MEREFLEKSIKAN SEJARAH PENDIDIKAN DI INDONESIA

Fian Sofian – Mahasiswa Prodi Bahasa dan Sastra Arab UIN Sunan Gunung Djati Bandung

Dalam suatu forum saya mengajukan sebuah pertanyaan, “Apa sistem pendidikan tertua di Indonesia?” Dari banyaknya peserta yang hadir di forum tersebut, ada satu orang yang menjawab, “Pesantren”. Tepat, inilah yang saya dapatkan ketika membaca buku Dr. Tiar Anwar Bachtiar berjudul Jas Mewah.

Dalam bukunya tersebut beliau mengutip pernyataan seorang antropolog orientalis Belanda bernama Martin van Bruinessen, yang menyebutkan bahwa pesantren merupakan tradisi besar asli Nusantara. Pun dengan Nurcholish Madjid alias Cak Nur, seorang tokoh intelektual penggagas sekularisme di era Orde Baru yang terkenal dengan jargon “Islam Yes Partai Islam No!”, menyebutkan bahwa pesantren mengandung makna keaslian Indonesia (indeginous).

Jauh sebelum pemerintah kolonial memberikan akses pendidikan bagi kaum bumiputera, sebenarnya rakyat Indonesia sudah mengenyam pendidikan di pesantren-pesantren. Maka sejatinya pendidikan merupakan langkah awal kebangkitan sebuah masyarakat dalam melawan penjajahan demi meraih cita-cita kemerdekaan. Hal ini dibuktikan dalam beberapa literatur sejarah, bahwa perlawanan terhadap penjajah selalu didominasi oleh umat Islam. Sebagaimana yang diungkapkan oleh Soe Hok Gie seorang aktivis pergerakan mahasiswa 66, ia menyebutkan dalam bukunya berjudul Di Bawah Lentera Merah, “Islam selalu menjadi sumber kekuatan gerakan-gerakan rakyat untuk mengusir penjajahan selama abad ke-18 dan ke-19 di Indonesia, mulai dari Perang Diponegoro sampai pada Perang Aceh.”

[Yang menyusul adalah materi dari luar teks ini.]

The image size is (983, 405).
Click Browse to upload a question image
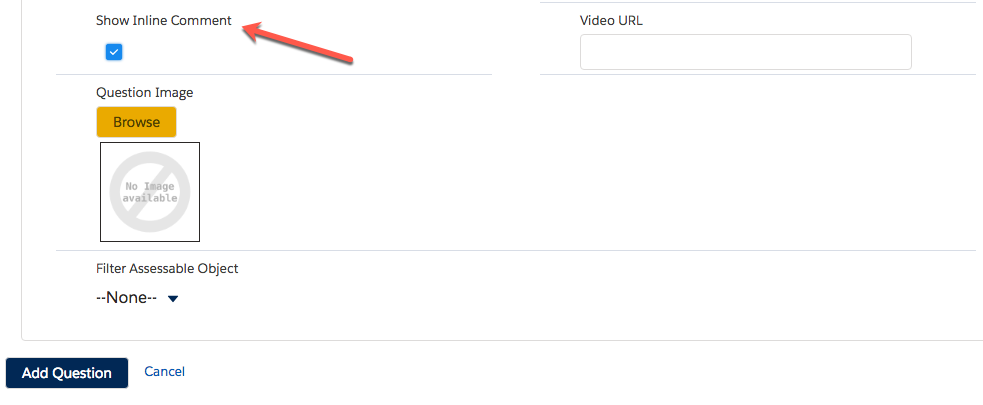point(136,122)
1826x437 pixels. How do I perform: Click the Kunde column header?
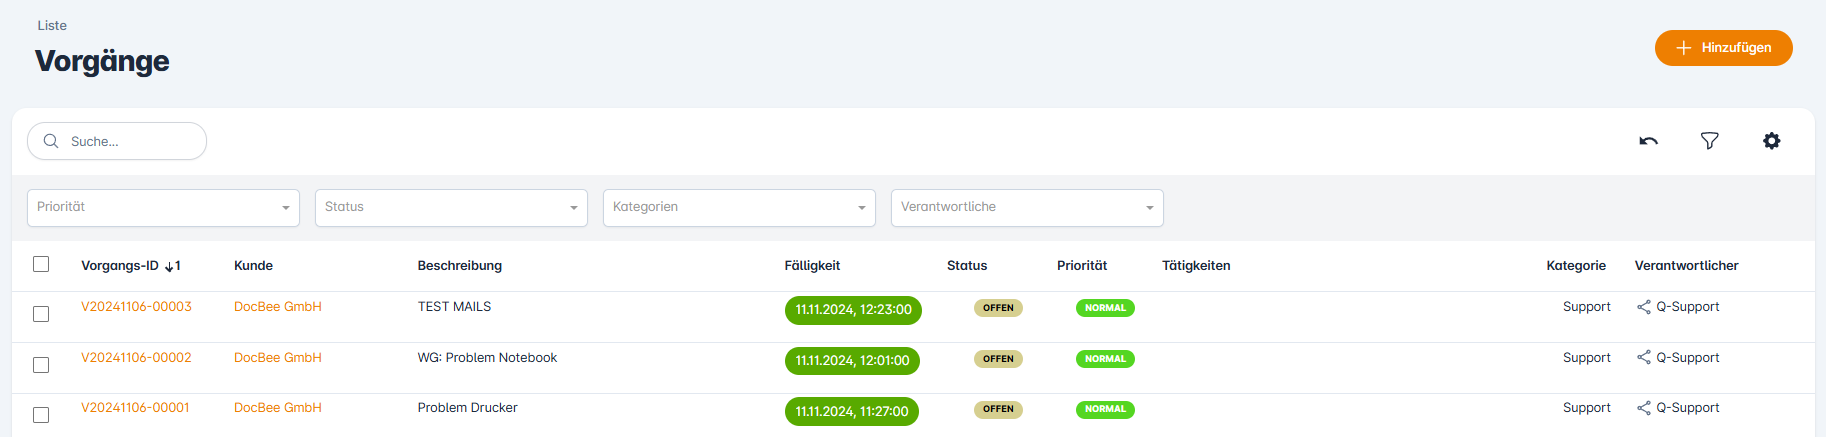point(253,266)
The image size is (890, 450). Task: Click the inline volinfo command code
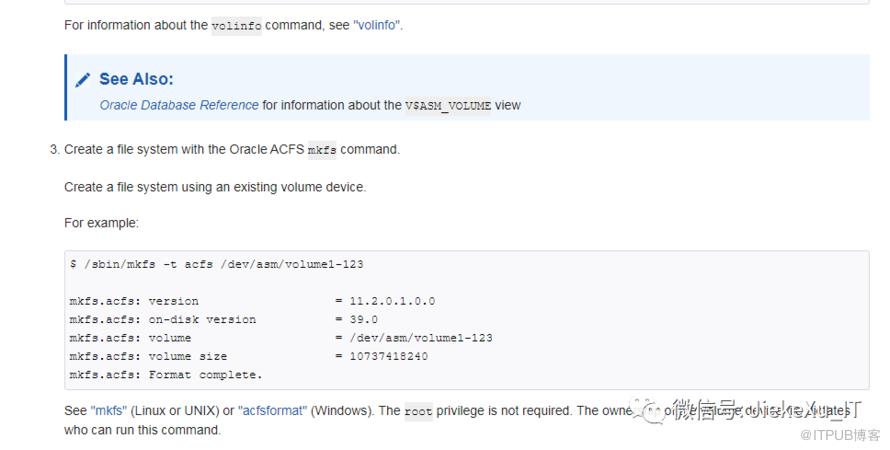236,26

Dalam bukunya tersebut, Soe Hok Gie juga membuat kategorisasi sosio-kultural terhadap kekuatan rakyat Jawa sejak abad ke-16 menjadi tiga entitas; priyayi, santri dan abangan. Ia menyebutkan mengenai perlawanan umat Islam yang menjadikan semangat perjuangannya adalah melawan kafir (Belanda). Pernyataan ini diperkuat dengan fakta sejarah bahwa perang yang dilancarkan oleh pasukan Diponegoro, Tuanku Imam Bonjol dan para petani Banten dijuluki dengan istilah “Perang Sabil”. Dalam perjalanan selanjutnya kaum priyayi (aristokrat) dan abangan lebih memilih menjadi sekutu Belanda, yang pada akhirnya semakin memanaskan perseteruan mereka dengan kaum santri. Dan pada saatnya, kaum priyayi inilah yang mendapatkan akses pendidikan dari Belanda.

Gerakan perlawan umat Islam tersebut tak mungkin muncul dari sebuah masyarakat feodalistis dan tak berpendidikan. Hal ini tentu memiliki korelasi dengan sistem pendidikan yang telah saya sebutkan di atas, terlebih van Bruinessen memiliki dugaan bahwa lembaga pendidikan bernama pesantren tersebut baru ada setelah abad ke-18. Meski sebelum abad tersebut memang sudah diajarkan kitab-kitab kuning khas Pesantren.

Menjadi sebuah pertanyaan, apakah tatkala bangsa Eropa datang ke negeri ini tidak membangun lembaga pendidikan? Dalam beberapa sumber yang saya baca, pendidikan awal yang diberikan oleh bangsa Eropa yaitu tatkala kedatangan VOC di awal abad ke-17. Itupun dalam rangka mencetak para pekerja terampil yang kelak dibutuhkan oleh perusahaan dagang terbesar tersebut, baik dari kalangan warga Eropa maupun kaum bangsawan dan priyayi. Kurikulum yang mereka selenggarakan pun sarat dengan nilai-nilai Kristen yang dibawa oleh mereka. Tentunya kita mengenal slogan 3G; Gold, Glory dan Gospel. Di samping mencari kekayaan dan kekuasaan, mereka pun menyebarkan misi Kristen di negeri ini. Maka pada tahun 1643, peraturan sekolah yang mereka dirikan menganjurkan agar guru memiliki kewajiban untuk memupuk rasa takut terhadap Tuhan (Tuhan agama Kristen tentunya), mengajarkan dasar-dasar agama dan doa-doa Kristen bagi para peserta didik. Hal ini sesuai dengan instruksi badan tertinggi VOC di negeri Belanda pada tahun 1617. Bisa dilihat dalam buku tulisan Mikael Marasabessy, HOS Tjokroaminoto Dari Santri Menjadi Guru Tokoh Bangsa.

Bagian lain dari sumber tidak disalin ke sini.